What you need to do: Reproduce the records from the line containing "Where should I click to: Add" through the line containing "tap(137, 27)", inclusive, substituting "Find Issues" for "Detect Problems" and leaving everything else unchanged.

Data provided:

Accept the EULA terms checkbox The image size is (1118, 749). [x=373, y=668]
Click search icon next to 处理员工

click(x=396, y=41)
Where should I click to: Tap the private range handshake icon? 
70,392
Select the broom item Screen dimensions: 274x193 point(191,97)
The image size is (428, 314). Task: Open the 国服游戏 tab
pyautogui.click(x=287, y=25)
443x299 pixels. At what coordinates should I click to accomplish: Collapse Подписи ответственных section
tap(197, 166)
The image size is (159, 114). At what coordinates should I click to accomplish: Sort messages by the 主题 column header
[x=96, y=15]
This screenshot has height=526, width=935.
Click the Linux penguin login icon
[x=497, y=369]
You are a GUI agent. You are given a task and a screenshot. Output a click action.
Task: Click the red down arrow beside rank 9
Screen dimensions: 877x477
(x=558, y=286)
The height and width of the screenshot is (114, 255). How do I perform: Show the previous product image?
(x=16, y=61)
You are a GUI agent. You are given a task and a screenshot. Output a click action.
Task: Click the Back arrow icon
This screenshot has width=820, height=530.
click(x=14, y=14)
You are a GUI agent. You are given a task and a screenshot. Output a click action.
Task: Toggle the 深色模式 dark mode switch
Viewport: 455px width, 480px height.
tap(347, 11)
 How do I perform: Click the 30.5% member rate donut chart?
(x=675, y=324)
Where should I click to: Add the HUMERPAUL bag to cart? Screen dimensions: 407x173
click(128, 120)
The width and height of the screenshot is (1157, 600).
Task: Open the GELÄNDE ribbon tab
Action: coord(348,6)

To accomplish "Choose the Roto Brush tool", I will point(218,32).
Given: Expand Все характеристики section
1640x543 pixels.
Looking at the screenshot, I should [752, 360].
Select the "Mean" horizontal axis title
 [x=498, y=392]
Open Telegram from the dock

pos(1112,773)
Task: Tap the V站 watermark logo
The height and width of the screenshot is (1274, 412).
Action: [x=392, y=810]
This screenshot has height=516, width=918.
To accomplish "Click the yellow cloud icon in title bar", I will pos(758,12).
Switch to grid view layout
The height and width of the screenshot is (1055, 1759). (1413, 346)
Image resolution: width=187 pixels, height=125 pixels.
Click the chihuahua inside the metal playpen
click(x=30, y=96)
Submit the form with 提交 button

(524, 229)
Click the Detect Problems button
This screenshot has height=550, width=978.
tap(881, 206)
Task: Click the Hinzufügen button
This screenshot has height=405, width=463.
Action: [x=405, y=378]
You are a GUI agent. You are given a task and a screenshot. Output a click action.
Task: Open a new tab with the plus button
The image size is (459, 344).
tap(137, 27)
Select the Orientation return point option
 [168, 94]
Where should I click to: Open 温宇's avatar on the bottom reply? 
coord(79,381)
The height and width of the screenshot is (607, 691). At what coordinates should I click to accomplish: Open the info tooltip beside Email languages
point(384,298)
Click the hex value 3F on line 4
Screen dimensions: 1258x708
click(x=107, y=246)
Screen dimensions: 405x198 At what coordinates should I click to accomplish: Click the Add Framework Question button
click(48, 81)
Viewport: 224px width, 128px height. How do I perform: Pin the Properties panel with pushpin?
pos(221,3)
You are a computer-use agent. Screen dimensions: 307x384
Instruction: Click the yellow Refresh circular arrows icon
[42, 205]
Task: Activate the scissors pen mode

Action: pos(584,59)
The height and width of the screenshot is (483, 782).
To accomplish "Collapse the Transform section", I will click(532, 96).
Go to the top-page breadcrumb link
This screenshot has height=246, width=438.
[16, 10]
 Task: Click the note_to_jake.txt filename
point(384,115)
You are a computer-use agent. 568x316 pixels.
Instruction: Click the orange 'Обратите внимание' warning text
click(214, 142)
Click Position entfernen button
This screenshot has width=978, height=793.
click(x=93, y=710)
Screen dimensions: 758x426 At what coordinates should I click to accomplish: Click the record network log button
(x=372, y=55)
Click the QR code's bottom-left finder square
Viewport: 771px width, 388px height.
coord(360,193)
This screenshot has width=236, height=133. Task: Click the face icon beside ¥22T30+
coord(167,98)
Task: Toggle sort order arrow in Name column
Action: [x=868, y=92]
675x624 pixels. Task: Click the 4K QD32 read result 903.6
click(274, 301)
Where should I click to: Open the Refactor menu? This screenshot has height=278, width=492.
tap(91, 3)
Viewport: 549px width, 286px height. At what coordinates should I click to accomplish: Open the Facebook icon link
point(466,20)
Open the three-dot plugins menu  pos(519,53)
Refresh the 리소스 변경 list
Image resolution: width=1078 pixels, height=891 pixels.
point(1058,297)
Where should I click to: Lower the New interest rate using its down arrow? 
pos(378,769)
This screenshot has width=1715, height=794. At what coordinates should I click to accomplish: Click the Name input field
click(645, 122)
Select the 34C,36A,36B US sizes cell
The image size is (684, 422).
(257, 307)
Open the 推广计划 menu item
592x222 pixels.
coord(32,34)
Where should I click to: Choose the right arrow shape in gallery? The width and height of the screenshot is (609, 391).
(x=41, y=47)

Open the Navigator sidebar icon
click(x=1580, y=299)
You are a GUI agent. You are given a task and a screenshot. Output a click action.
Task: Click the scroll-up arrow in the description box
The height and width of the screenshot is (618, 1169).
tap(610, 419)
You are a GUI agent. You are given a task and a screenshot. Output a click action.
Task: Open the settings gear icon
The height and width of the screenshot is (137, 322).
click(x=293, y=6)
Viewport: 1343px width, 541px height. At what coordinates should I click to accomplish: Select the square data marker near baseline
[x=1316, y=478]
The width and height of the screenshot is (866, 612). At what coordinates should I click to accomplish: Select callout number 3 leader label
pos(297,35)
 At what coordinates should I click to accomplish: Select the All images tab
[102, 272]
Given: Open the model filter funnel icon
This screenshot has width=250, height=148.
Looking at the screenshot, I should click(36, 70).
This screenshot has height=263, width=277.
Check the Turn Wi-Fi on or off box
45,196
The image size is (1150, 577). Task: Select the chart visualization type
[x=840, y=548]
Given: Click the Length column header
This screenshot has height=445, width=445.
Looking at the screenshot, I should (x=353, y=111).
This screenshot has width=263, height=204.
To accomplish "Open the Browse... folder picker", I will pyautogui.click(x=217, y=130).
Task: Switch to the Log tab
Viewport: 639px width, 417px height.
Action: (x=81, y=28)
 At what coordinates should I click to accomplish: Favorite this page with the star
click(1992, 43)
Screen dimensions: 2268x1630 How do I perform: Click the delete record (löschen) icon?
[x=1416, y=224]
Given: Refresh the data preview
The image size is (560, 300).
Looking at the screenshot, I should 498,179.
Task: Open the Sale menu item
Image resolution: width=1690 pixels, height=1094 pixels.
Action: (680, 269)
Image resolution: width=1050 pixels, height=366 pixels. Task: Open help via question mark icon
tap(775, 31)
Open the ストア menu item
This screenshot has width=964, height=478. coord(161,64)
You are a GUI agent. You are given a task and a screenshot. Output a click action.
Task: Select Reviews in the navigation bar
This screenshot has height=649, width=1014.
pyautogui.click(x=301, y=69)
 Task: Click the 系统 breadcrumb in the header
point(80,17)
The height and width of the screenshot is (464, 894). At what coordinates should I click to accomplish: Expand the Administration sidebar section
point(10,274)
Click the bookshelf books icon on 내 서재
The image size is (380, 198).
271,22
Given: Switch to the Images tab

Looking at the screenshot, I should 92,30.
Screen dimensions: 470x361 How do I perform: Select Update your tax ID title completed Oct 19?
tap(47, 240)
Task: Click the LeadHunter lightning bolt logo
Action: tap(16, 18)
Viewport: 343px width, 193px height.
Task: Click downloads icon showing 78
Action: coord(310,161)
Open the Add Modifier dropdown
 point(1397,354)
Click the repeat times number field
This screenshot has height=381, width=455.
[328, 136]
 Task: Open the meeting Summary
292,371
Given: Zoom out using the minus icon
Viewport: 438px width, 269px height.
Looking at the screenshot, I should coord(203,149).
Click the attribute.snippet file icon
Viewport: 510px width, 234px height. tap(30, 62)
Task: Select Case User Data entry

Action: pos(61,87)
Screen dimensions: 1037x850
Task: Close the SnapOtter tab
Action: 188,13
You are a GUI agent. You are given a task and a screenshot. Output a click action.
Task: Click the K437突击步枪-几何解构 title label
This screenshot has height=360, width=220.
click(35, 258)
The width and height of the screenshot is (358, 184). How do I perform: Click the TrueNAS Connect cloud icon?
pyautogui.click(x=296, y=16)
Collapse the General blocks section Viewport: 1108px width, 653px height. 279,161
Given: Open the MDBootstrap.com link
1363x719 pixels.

Exercise output:
Where should I click to: Add the HUMERPAUL bag to cart? Screen dimensions: 407x173
click(128, 120)
The width and height of the screenshot is (1157, 600).
Task: Open the GELÄNDE ribbon tab
Action: coord(348,6)

To accomplish "Choose the Roto Brush tool", I will point(218,32).
Given: Expand Все характеристики section
1640x543 pixels.
Looking at the screenshot, I should [752, 360].
Select the "Mean" horizontal axis title
 [x=498, y=392]
Open Telegram from the dock

pos(1112,773)
Task: Tap the V站 watermark logo
The height and width of the screenshot is (1274, 412).
Action: [x=392, y=810]
This screenshot has height=516, width=918.
To accomplish "Click the yellow cloud icon in title bar", I will pos(758,12).
Switch to grid view layout
The height and width of the screenshot is (1055, 1759). (1413, 346)
Image resolution: width=187 pixels, height=125 pixels.
Click the chihuahua inside the metal playpen
click(x=30, y=96)
Submit the form with 提交 button

(524, 229)
Click the Find Issues button
This screenshot has height=550, width=978.
tap(881, 206)
Task: Click the Hinzufügen button
This screenshot has height=405, width=463.
Action: [x=405, y=378]
You are a GUI agent. You are given a task and a screenshot. Output a click action.
Task: Open a new tab with the plus button
The image size is (459, 344).
tap(137, 27)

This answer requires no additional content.